Recorded data START
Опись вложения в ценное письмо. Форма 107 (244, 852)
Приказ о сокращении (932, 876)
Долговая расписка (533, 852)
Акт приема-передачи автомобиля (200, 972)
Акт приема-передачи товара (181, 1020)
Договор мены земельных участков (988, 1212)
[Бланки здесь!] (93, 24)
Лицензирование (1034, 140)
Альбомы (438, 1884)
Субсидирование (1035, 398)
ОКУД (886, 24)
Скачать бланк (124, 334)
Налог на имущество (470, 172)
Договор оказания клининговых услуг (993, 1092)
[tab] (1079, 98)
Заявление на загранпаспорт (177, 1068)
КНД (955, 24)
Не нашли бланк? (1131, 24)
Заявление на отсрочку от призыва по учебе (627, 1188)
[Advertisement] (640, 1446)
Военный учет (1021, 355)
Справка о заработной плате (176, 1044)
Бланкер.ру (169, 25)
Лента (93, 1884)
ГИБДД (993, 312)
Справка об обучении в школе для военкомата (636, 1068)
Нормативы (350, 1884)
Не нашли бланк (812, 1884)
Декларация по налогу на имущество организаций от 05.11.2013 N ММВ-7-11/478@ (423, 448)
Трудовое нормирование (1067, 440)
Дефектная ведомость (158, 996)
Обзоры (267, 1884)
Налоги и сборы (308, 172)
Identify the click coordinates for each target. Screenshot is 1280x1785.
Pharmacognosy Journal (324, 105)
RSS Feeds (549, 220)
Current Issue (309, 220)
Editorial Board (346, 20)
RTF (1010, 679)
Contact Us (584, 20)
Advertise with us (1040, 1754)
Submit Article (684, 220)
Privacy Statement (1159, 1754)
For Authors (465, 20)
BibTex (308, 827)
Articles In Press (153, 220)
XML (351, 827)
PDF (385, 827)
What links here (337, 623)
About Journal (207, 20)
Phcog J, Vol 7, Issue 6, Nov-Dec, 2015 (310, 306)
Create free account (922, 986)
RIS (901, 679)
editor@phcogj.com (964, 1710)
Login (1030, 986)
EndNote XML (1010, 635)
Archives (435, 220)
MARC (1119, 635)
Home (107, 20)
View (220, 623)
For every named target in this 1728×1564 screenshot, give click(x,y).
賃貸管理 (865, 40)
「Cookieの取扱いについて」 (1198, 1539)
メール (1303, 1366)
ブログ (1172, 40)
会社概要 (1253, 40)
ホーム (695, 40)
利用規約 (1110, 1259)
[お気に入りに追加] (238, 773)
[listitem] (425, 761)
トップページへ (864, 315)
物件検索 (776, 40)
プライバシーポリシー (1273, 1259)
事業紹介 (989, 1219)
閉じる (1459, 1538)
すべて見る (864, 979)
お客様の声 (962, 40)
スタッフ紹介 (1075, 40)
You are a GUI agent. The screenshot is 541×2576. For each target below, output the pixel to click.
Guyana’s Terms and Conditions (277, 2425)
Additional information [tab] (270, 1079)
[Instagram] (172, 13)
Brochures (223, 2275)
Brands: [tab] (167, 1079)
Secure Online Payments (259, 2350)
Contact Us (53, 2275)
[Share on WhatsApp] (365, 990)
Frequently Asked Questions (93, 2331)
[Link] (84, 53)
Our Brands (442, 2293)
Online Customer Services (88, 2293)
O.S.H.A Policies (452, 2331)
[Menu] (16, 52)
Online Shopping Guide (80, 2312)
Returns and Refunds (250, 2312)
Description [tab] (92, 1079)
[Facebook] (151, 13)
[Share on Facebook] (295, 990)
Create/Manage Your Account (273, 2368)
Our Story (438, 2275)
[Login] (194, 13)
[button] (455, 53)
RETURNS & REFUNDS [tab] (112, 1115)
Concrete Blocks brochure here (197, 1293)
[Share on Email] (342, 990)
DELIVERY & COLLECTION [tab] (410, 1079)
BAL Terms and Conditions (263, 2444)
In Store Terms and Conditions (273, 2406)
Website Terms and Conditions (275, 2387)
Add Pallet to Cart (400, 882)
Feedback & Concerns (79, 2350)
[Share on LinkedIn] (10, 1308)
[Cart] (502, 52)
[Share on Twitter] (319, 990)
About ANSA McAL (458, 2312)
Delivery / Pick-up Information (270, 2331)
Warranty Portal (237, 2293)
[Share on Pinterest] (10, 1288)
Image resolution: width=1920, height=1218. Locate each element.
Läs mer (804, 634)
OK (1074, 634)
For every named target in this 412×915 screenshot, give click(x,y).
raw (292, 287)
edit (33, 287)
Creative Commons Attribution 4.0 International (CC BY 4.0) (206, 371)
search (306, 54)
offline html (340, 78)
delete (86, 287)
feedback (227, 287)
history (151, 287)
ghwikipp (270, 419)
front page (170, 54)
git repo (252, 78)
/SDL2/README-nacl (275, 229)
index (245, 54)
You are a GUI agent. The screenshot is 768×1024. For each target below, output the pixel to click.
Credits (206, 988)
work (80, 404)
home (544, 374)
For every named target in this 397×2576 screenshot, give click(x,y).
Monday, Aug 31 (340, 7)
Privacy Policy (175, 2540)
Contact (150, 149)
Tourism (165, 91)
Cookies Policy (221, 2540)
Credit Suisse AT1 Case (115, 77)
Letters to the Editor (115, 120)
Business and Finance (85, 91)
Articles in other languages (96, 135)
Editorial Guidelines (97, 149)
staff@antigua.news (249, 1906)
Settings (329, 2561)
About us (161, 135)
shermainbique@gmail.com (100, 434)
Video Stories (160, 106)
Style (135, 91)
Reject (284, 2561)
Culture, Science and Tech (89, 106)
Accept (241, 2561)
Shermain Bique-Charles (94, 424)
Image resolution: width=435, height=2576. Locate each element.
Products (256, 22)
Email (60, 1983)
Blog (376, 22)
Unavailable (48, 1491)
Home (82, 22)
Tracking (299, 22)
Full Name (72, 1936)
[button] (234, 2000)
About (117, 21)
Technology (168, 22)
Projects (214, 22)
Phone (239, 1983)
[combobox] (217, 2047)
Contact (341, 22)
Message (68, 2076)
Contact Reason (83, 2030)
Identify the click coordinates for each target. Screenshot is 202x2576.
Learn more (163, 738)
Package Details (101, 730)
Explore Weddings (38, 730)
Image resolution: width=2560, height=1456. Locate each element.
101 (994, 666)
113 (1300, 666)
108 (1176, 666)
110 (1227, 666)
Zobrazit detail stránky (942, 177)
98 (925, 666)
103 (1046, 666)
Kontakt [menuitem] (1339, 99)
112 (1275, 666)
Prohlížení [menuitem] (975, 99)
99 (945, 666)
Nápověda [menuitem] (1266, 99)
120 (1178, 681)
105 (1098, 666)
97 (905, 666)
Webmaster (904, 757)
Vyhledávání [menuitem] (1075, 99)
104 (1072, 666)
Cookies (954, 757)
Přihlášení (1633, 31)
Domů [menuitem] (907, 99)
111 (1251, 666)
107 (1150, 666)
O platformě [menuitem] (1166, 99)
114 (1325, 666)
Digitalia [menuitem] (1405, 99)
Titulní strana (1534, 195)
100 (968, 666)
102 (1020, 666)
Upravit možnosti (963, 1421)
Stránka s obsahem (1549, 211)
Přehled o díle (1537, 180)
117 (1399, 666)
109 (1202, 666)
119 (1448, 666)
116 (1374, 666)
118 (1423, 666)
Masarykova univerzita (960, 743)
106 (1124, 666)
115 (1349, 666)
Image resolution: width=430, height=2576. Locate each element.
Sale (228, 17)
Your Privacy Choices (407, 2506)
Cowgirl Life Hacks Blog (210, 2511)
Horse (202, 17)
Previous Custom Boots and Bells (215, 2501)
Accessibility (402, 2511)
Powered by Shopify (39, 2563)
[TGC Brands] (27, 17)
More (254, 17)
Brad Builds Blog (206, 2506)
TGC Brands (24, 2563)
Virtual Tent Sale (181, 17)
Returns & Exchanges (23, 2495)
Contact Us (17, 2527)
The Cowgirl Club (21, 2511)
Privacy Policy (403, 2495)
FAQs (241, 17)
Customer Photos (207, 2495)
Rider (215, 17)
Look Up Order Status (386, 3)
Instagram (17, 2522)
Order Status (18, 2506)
Recorded data END
About this exercise: Please copy, exactly as written, every line in the listing above from the line with "Frequently Asked Questions (93, 2331)" up to and including the line with "Cookies Policy (221, 2540)".

Solution:
Frequently Asked Questions (93, 2331)
[Link] (84, 53)
Our Brands (442, 2293)
Online Customer Services (88, 2293)
O.S.H.A Policies (452, 2331)
[Menu] (16, 52)
Online Shopping Guide (80, 2312)
Returns and Refunds (250, 2312)
Description [tab] (92, 1079)
[Facebook] (151, 13)
[Share on Facebook] (295, 990)
Create/Manage Your Account (273, 2368)
Our Story (438, 2275)
[Login] (194, 13)
[button] (455, 53)
RETURNS & REFUNDS [tab] (112, 1115)
Concrete Blocks brochure here (197, 1293)
[Share on Email] (342, 990)
DELIVERY & COLLECTION [tab] (410, 1079)
BAL Terms and Conditions (263, 2444)
In Store Terms and Conditions (273, 2406)
Website Terms and Conditions (275, 2387)
Add Pallet to Cart (400, 882)
Feedback & Concerns (79, 2350)
[Share on LinkedIn] (10, 1308)
[Cart] (502, 52)
[Share on Twitter] (319, 990)
About ANSA McAL (458, 2312)
Delivery / Pick-up Information (270, 2331)
Warranty Portal (237, 2293)
[Share on Pinterest] (10, 1288)
Image resolution: width=1920, height=1218. Locate each element.
Läs mer (804, 634)
OK (1074, 634)
For every named target in this 412×915 screenshot, give click(x,y).
raw (292, 287)
edit (33, 287)
Creative Commons Attribution 4.0 International (CC BY 4.0) (206, 371)
search (306, 54)
offline html (340, 78)
delete (86, 287)
feedback (227, 287)
history (151, 287)
ghwikipp (270, 419)
front page (170, 54)
git repo (252, 78)
/SDL2/README-nacl (275, 229)
index (245, 54)
You are a GUI agent. The screenshot is 768×1024. For each target below, output the pixel to click.
Credits (206, 988)
work (80, 404)
home (544, 374)
For every named target in this 397×2576 screenshot, give click(x,y).
Monday, Aug 31 (340, 7)
Privacy Policy (175, 2540)
Contact (150, 149)
Tourism (165, 91)
Cookies Policy (221, 2540)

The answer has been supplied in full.